Ce comté n’a donc aucune importance agricole; la population qui s’y accumule est beaucoup plus urbaine que rurale. Il n’a d’ailleurs que peu d’étendue, 400,000 acres anglais ou 160,000 hectares, l’équivalent d’un de nos arrondissemens. C’est celui que les étrangers visitent le plus à cause de son voisinage de Londres et de la quantité de belles résidences royales ou autres qui s’y trouvent. Là sont Kew, Richmond, Hamptoncourt, Twickenham, Claremont, Weybridge; Windsor, le Versailles anglais, est tout proche.
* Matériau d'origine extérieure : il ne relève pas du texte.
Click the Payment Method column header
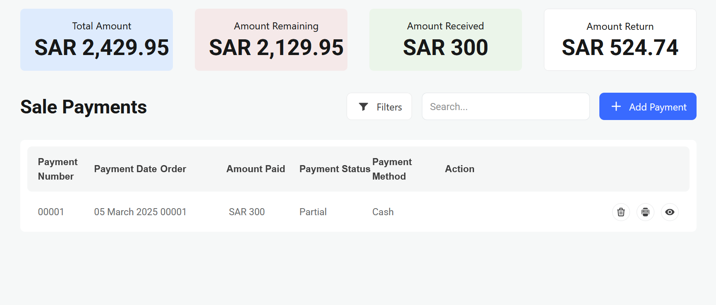The image size is (716, 305). (x=392, y=169)
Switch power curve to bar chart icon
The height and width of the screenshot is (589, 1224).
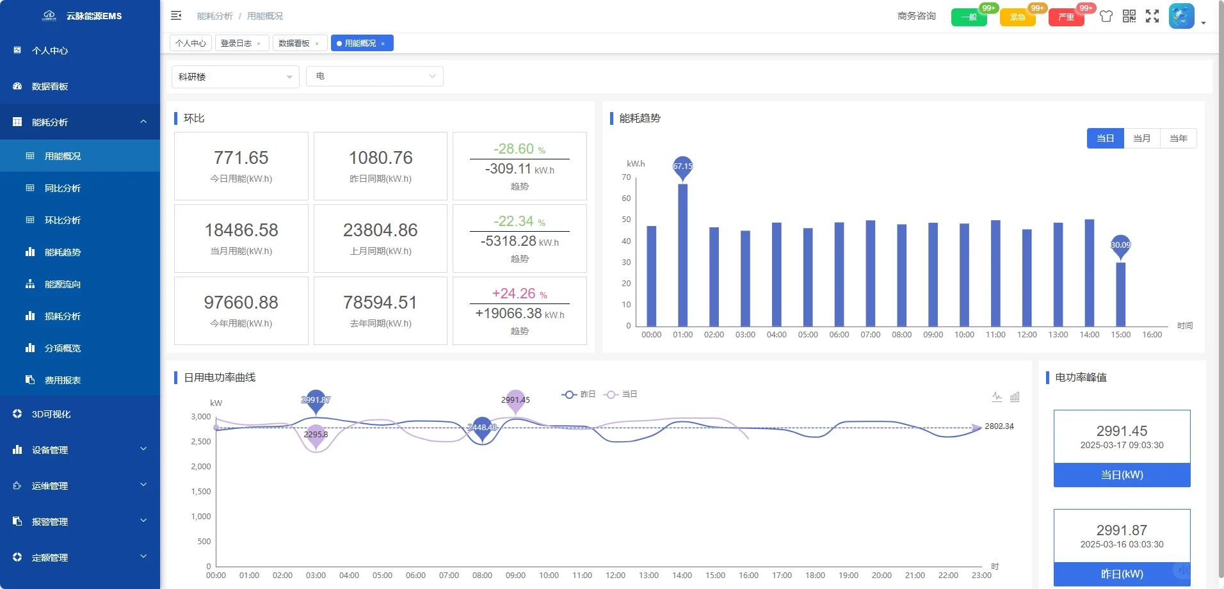[1015, 396]
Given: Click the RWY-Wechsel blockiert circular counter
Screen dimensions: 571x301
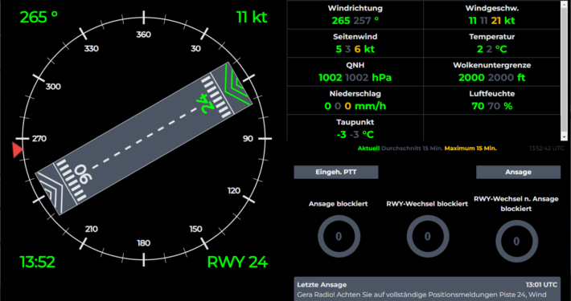Looking at the screenshot, I should (x=428, y=237).
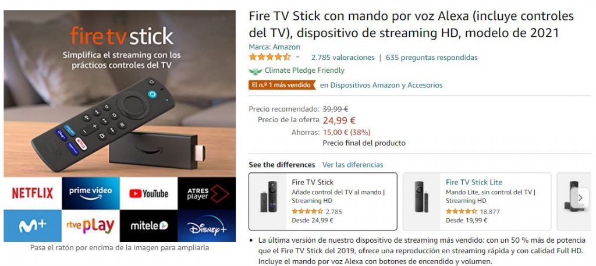The image size is (596, 266).
Task: Open 'Dispositivos Amazon y Accesorios' category link
Action: pos(381,85)
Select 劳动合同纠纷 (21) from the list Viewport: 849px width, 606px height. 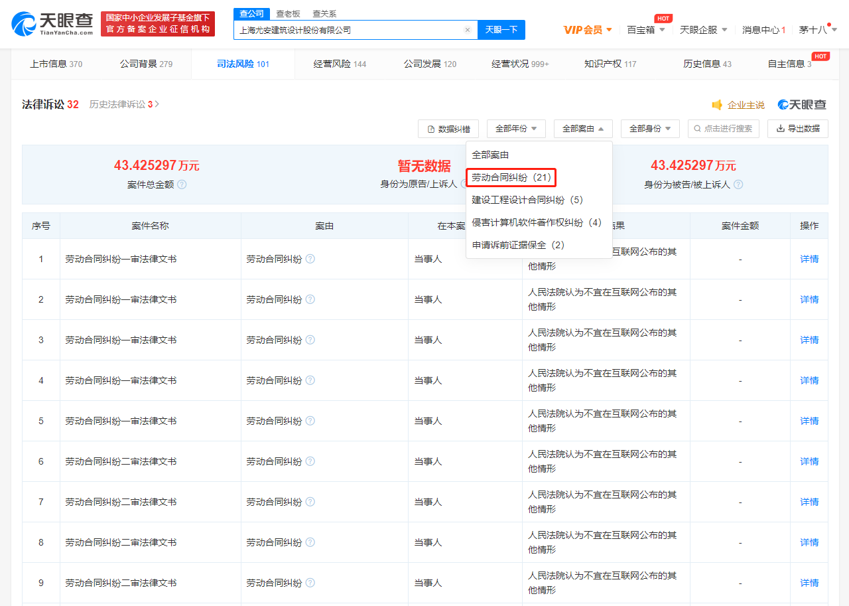[x=511, y=177]
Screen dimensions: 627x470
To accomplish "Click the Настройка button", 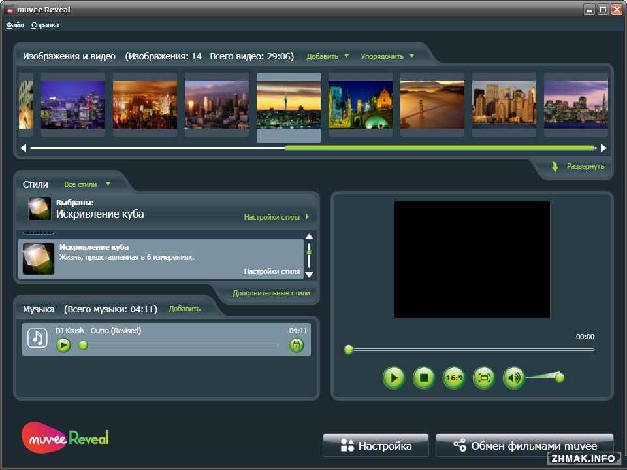I will click(x=376, y=446).
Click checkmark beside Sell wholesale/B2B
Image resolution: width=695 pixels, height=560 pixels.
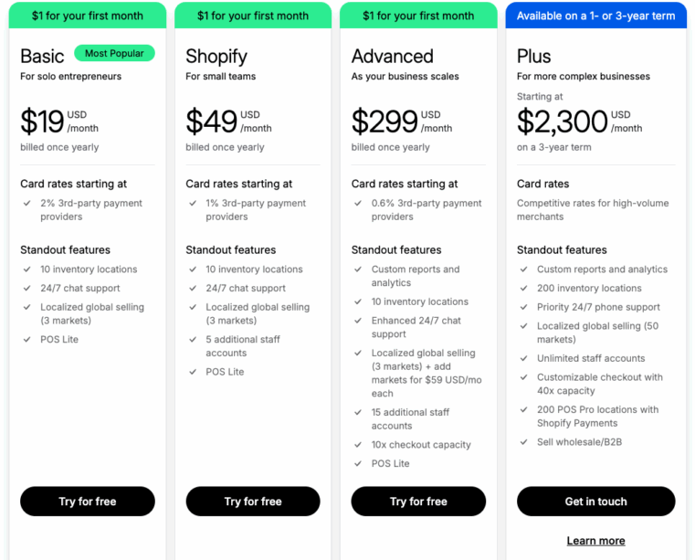coord(524,442)
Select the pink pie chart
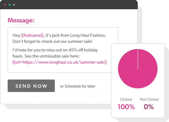Viewport: 169px width, 122px height. (138, 69)
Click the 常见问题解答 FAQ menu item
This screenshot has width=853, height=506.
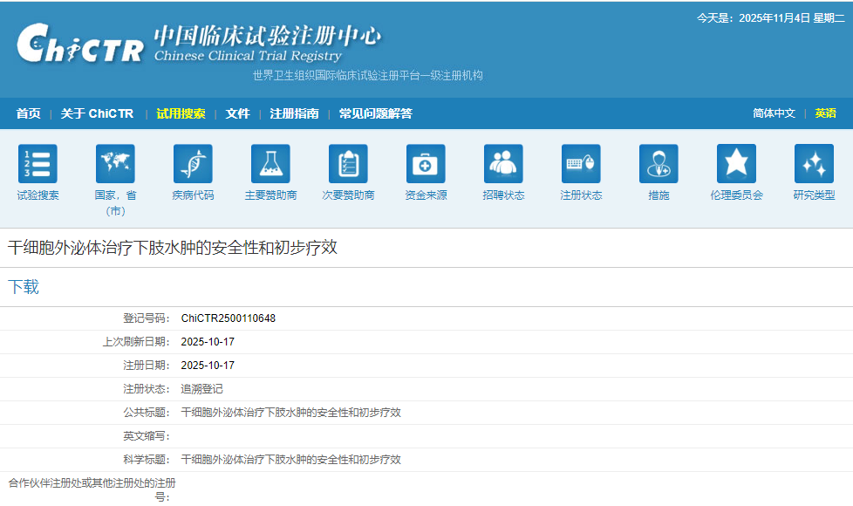[x=375, y=113]
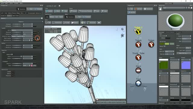Select the unconnected Tubes node on the right
This screenshot has height=109, width=193.
(151, 45)
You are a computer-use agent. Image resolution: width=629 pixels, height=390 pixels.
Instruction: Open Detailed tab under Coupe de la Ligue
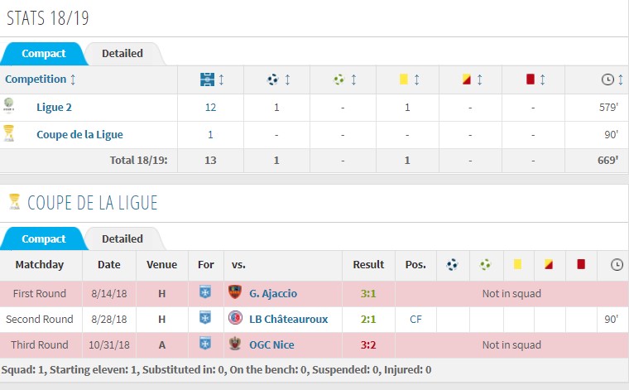click(x=122, y=238)
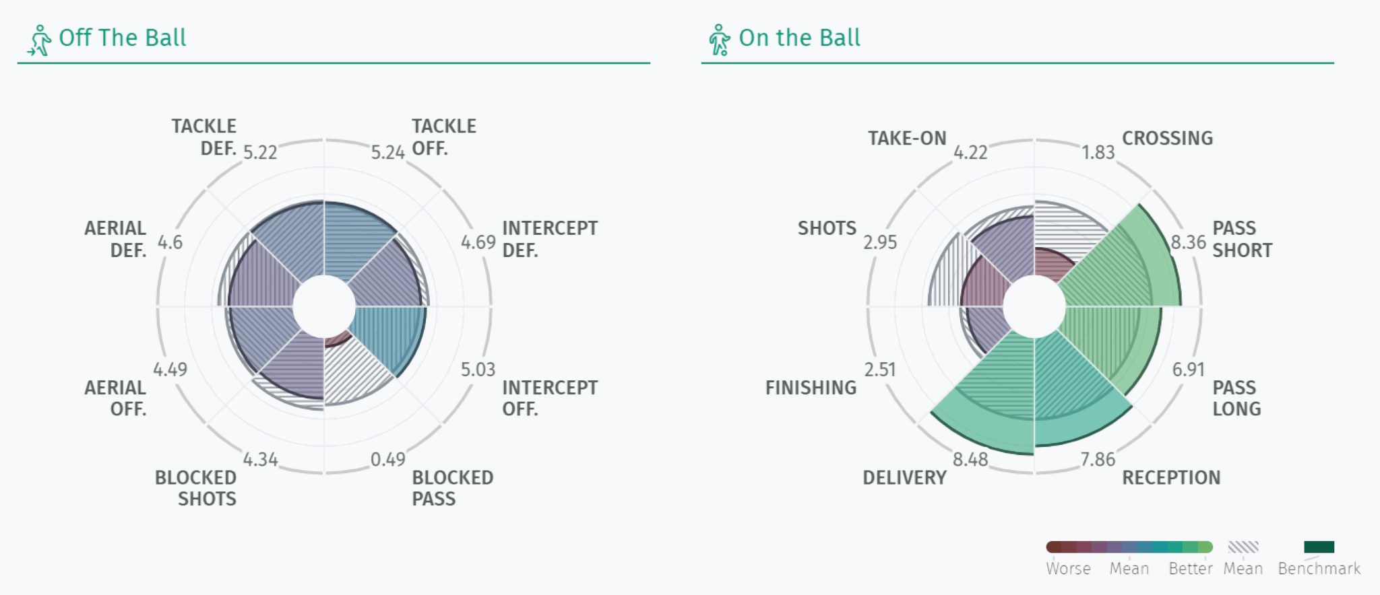
Task: Click the DELIVERY segment value 8.48
Action: click(x=970, y=460)
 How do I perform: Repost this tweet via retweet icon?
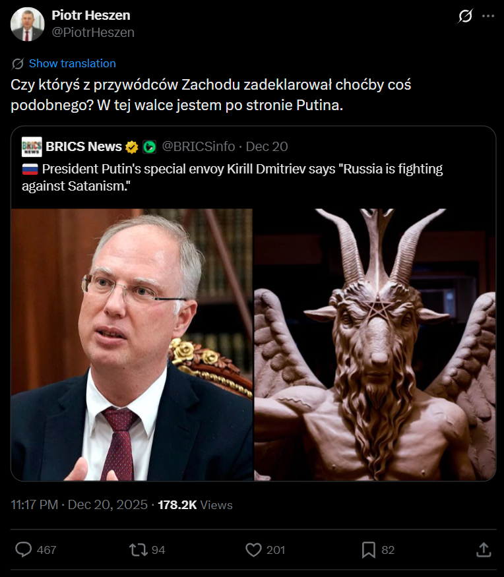point(138,550)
Cette belle campagne a été de tout temps célébrée comme une des plus riantes du monde, et elle mérite sa réputation. A quelques milles au-dessus de Londres, la Tamise n’est plus qu’une rivière de parc dont les eaux claires, couvertes de cygnes, serpentent au milieu des plus vertes prairies et sous les ombrages les plus magnifiques. Les pares se touchent, les châteaux se succèdent, entremêlés de villas élégantes et de gracieux cottages. Des chemins entretenus avec soin circulent au milieu de ce paysage enchanteur et en montrent successivement toutes les beautés.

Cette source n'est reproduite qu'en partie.